• **What you are asked to do**: Reproduce the records that follow in full, excluding any picture they contain.

** Opening Task material block **

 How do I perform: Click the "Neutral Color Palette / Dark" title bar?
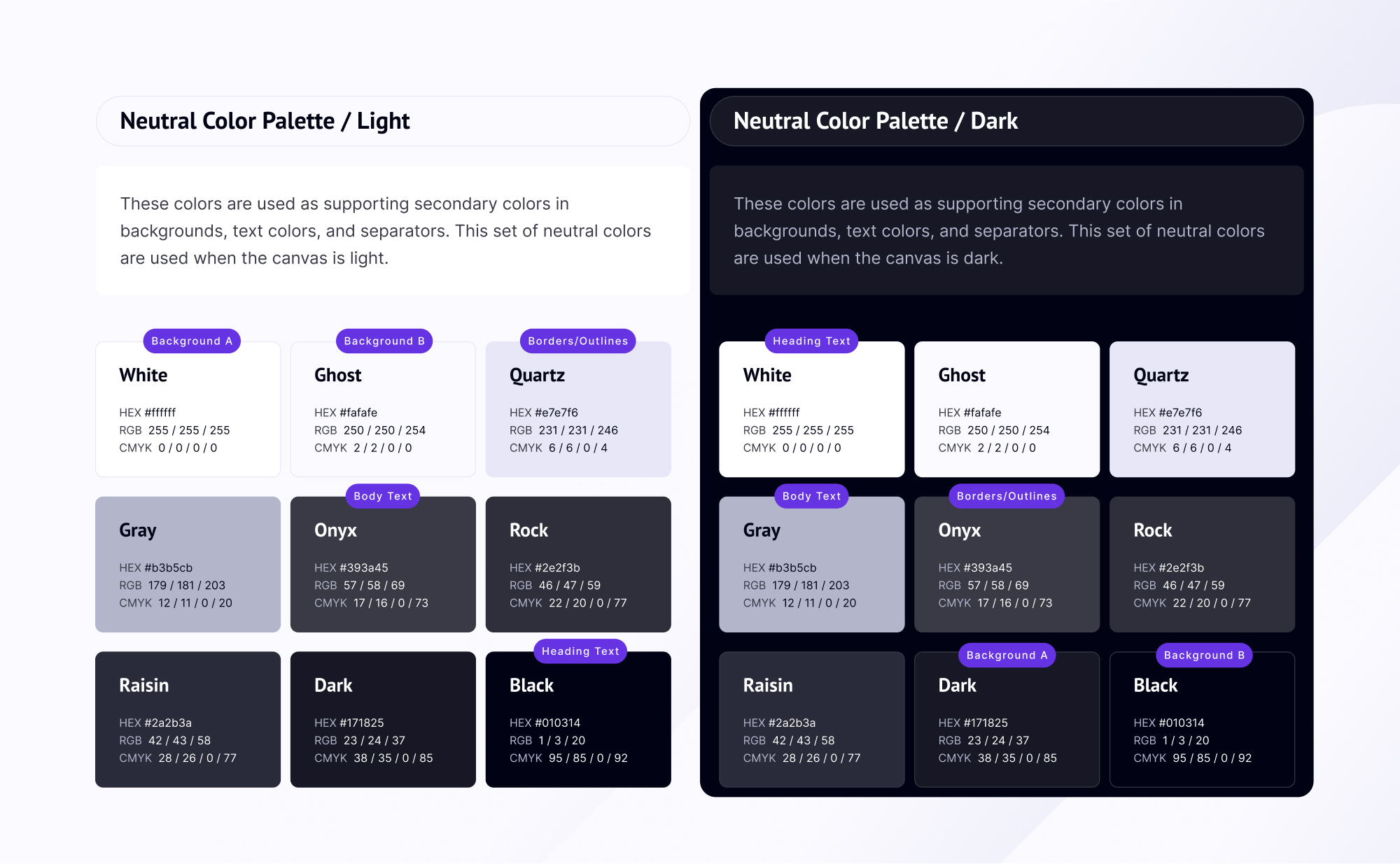(1006, 121)
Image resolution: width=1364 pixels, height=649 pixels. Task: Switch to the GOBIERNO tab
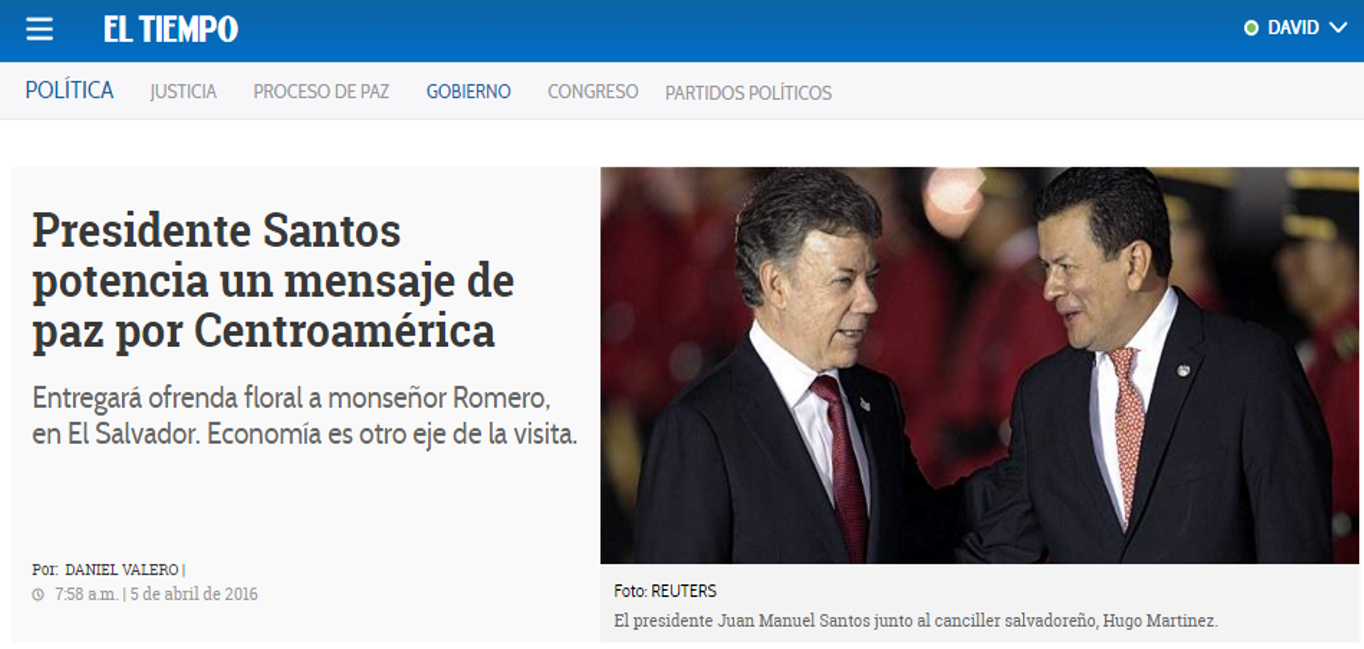pyautogui.click(x=468, y=92)
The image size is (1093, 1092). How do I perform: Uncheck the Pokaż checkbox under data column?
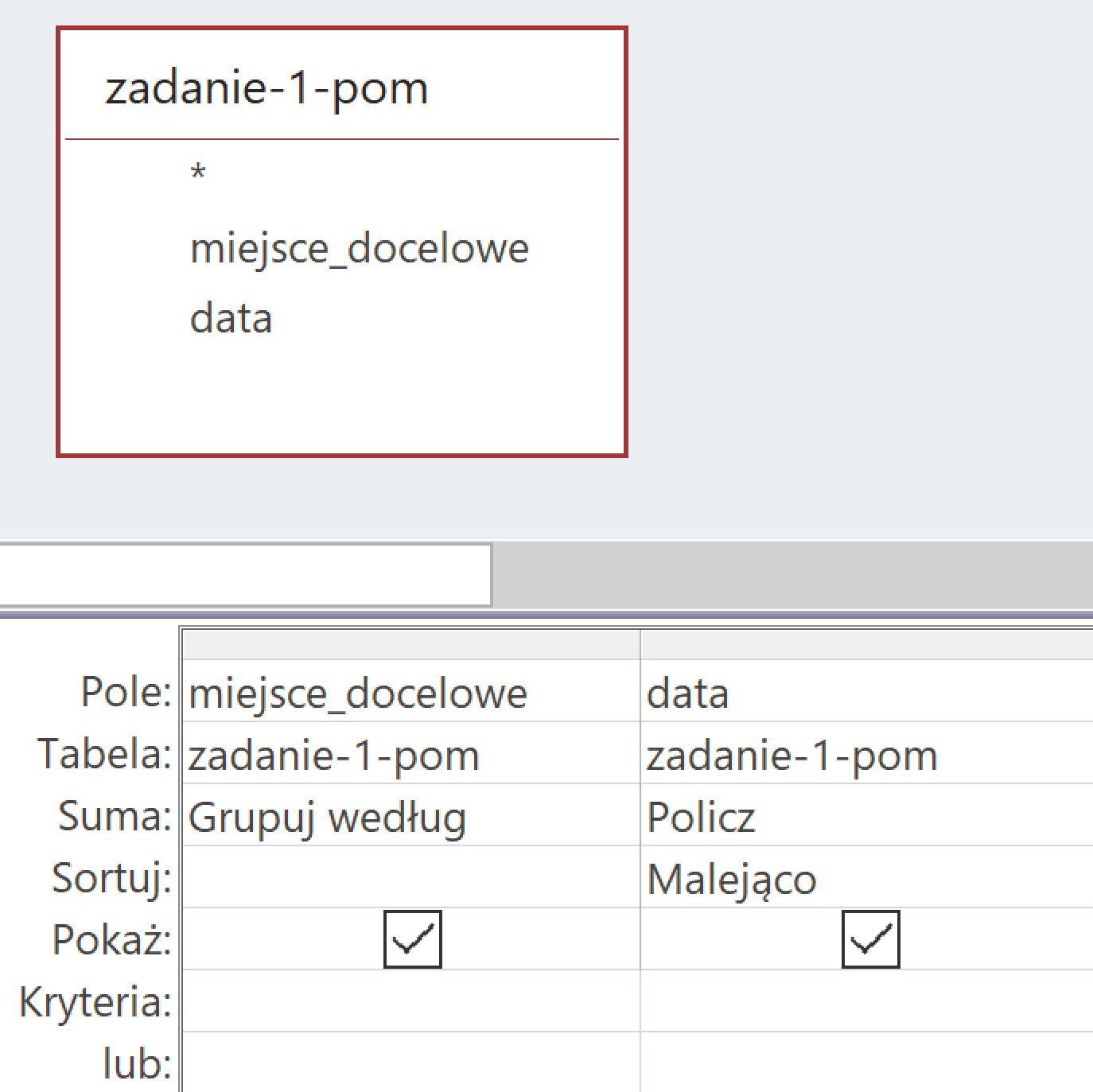tap(870, 938)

** Closing Task material block **

• **Response to this task**:
 How do I perform: Click the "Neutral Color Palette / Dark" title bar?
(1006, 121)
Image resolution: width=1364 pixels, height=649 pixels. Task: Switch to the GOBIERNO tab
pyautogui.click(x=468, y=92)
The image size is (1093, 1092). How do I perform: Uncheck the Pokaż checkbox under data column?
tap(870, 938)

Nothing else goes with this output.